**Problem requirements**:
Render every line of the listing below as a JSON list of strings, one string per line, and leave out blank lines.

==============================

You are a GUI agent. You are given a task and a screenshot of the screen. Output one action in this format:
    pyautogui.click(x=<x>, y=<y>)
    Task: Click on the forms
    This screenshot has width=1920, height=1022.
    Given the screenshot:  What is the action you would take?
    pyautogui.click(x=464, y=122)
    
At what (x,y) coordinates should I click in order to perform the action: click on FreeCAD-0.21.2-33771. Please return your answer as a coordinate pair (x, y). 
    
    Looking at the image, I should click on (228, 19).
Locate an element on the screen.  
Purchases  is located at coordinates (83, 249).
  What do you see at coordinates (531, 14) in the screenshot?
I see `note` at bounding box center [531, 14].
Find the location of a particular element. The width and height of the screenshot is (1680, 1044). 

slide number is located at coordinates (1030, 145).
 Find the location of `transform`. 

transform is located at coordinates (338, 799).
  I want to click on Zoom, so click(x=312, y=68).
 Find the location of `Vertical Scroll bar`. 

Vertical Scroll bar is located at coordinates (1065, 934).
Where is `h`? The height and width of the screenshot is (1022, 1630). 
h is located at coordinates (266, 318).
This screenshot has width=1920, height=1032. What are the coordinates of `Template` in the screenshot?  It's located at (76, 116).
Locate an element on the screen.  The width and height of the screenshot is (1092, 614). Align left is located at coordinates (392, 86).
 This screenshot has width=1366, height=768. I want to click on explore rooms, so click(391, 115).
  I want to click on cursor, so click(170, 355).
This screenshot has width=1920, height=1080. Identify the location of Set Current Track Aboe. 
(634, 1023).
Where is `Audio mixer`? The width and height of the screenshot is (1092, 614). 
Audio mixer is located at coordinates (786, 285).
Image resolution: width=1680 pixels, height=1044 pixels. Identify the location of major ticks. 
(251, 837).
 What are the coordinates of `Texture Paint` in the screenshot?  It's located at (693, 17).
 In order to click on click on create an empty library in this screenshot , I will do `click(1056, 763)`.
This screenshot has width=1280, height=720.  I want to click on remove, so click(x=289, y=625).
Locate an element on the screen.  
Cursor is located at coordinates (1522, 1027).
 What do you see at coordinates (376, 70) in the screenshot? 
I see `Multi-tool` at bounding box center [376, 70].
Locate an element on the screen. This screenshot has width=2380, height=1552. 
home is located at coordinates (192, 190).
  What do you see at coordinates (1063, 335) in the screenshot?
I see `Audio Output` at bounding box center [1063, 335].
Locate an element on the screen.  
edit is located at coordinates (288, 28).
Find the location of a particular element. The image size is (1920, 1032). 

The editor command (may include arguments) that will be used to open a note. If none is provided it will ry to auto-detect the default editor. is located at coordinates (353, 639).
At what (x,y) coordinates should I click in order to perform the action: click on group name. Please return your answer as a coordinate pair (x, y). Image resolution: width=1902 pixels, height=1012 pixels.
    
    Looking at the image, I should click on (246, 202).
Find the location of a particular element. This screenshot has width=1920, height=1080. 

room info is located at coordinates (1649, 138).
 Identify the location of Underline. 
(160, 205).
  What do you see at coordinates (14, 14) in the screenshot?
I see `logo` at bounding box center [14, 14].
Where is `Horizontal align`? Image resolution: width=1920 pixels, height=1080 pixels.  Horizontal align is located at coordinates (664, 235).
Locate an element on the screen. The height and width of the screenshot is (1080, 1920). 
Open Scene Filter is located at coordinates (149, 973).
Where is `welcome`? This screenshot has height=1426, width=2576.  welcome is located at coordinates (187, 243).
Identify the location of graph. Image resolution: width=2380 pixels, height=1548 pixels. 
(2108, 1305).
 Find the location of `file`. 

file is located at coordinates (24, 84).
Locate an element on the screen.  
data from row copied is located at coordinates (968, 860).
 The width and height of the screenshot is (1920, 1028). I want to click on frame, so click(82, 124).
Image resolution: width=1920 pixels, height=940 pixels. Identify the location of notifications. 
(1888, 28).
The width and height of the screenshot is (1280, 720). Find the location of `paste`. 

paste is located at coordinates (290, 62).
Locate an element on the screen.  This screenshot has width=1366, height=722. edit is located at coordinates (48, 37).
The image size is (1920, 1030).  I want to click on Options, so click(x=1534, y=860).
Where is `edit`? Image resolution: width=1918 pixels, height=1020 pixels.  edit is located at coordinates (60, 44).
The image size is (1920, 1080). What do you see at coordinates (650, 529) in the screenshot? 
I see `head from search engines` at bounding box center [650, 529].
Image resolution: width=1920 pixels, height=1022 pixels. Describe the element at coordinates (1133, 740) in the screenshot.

==============================

**Solved exercise**:
[
  "You are a GUI agent. You are given a task and a screenshot of the screen. Output one action in this format:",
  "    pyautogui.click(x=<x>, y=<y>)",
  "    Task: Click on the forms",
  "    This screenshot has width=1920, height=1022.",
  "    Given the screenshot:  What is the action you would take?",
  "    pyautogui.click(x=464, y=122)",
  "At what (x,y) coordinates should I click in order to perform the action: click on FreeCAD-0.21.2-33771. Please return your answer as a coordinate pair (x, y). ",
  "    Looking at the image, I should click on (228, 19).",
  "Locate an element on the screen.  ",
  "Purchases  is located at coordinates (83, 249).",
  "  What do you see at coordinates (531, 14) in the screenshot?",
  "I see `note` at bounding box center [531, 14].",
  "Find the location of a particular element. The width and height of the screenshot is (1680, 1044). ",
  "slide number is located at coordinates (1030, 145).",
  " Find the location of `transform`. ",
  "transform is located at coordinates (338, 799).",
  "  I want to click on Zoom, so click(x=312, y=68).",
  " Find the location of `Vertical Scroll bar`. ",
  "Vertical Scroll bar is located at coordinates (1065, 934).",
  "Where is `h`? The height and width of the screenshot is (1022, 1630). ",
  "h is located at coordinates (266, 318).",
  "This screenshot has width=1920, height=1032. What are the coordinates of `Template` in the screenshot?  It's located at (76, 116).",
  "Locate an element on the screen.  The width and height of the screenshot is (1092, 614). Align left is located at coordinates (392, 86).",
  " This screenshot has width=1366, height=768. I want to click on explore rooms, so click(391, 115).",
  "  I want to click on cursor, so click(170, 355).",
  "This screenshot has width=1920, height=1080. Identify the location of Set Current Track Aboe. ",
  "(634, 1023).",
  "Where is `Audio mixer`? The width and height of the screenshot is (1092, 614). ",
  "Audio mixer is located at coordinates (786, 285).",
  "Image resolution: width=1680 pixels, height=1044 pixels. Identify the location of major ticks. ",
  "(251, 837).",
  " What are the coordinates of `Texture Paint` in the screenshot?  It's located at (693, 17).",
  " In order to click on click on create an empty library in this screenshot , I will do `click(1056, 763)`.",
  "This screenshot has width=1280, height=720.  I want to click on remove, so click(x=289, y=625).",
  "Locate an element on the screen.  ",
  "Cursor is located at coordinates (1522, 1027).",
  " What do you see at coordinates (376, 70) in the screenshot? ",
  "I see `Multi-tool` at bounding box center [376, 70].",
  "Locate an element on the screen. This screenshot has width=2380, height=1552. ",
  "home is located at coordinates (192, 190).",
  "  What do you see at coordinates (1063, 335) in the screenshot?",
  "I see `Audio Output` at bounding box center [1063, 335].",
  "Locate an element on the screen.  ",
  "edit is located at coordinates (288, 28).",
  "Find the location of a particular element. The image size is (1920, 1032). ",
  "The editor command (may include arguments) that will be used to open a note. If none is provided it will ry to auto-detect the default editor. is located at coordinates (353, 639).",
  "At what (x,y) coordinates should I click in order to perform the action: click on group name. Please return your answer as a coordinate pair (x, y). Image resolution: width=1902 pixels, height=1012 pixels.",
  "    Looking at the image, I should click on (246, 202).",
  "Find the location of a particular element. This screenshot has width=1920, height=1080. ",
  "room info is located at coordinates (1649, 138).",
  " Identify the location of Underline. ",
  "(160, 205).",
  "  What do you see at coordinates (14, 14) in the screenshot?",
  "I see `logo` at bounding box center [14, 14].",
  "Where is `Horizontal align`? Image resolution: width=1920 pixels, height=1080 pixels.  Horizontal align is located at coordinates (664, 235).",
  "Locate an element on the screen. The height and width of the screenshot is (1080, 1920). ",
  "Open Scene Filter is located at coordinates (149, 973).",
  "Where is `welcome`? This screenshot has height=1426, width=2576.  welcome is located at coordinates (187, 243).",
  "Identify the location of graph. Image resolution: width=2380 pixels, height=1548 pixels. ",
  "(2108, 1305).",
  " Find the location of `file`. ",
  "file is located at coordinates (24, 84).",
  "Locate an element on the screen.  ",
  "data from row copied is located at coordinates (968, 860).",
  " The width and height of the screenshot is (1920, 1028). I want to click on frame, so click(82, 124).",
  "Image resolution: width=1920 pixels, height=940 pixels. Identify the location of notifications. ",
  "(1888, 28).",
  "The width and height of the screenshot is (1280, 720). Find the location of `paste`. ",
  "paste is located at coordinates (290, 62).",
  "Locate an element on the screen.  This screenshot has width=1366, height=722. edit is located at coordinates (48, 37).",
  "The image size is (1920, 1030).  I want to click on Options, so click(x=1534, y=860).",
  "Where is `edit`? Image resolution: width=1918 pixels, height=1020 pixels.  edit is located at coordinates (60, 44).",
  "The image size is (1920, 1080). What do you see at coordinates (650, 529) in the screenshot? ",
  "I see `head from search engines` at bounding box center [650, 529].",
  "Image resolution: width=1920 pixels, height=1022 pixels. Describe the element at coordinates (1133, 740) in the screenshot."
]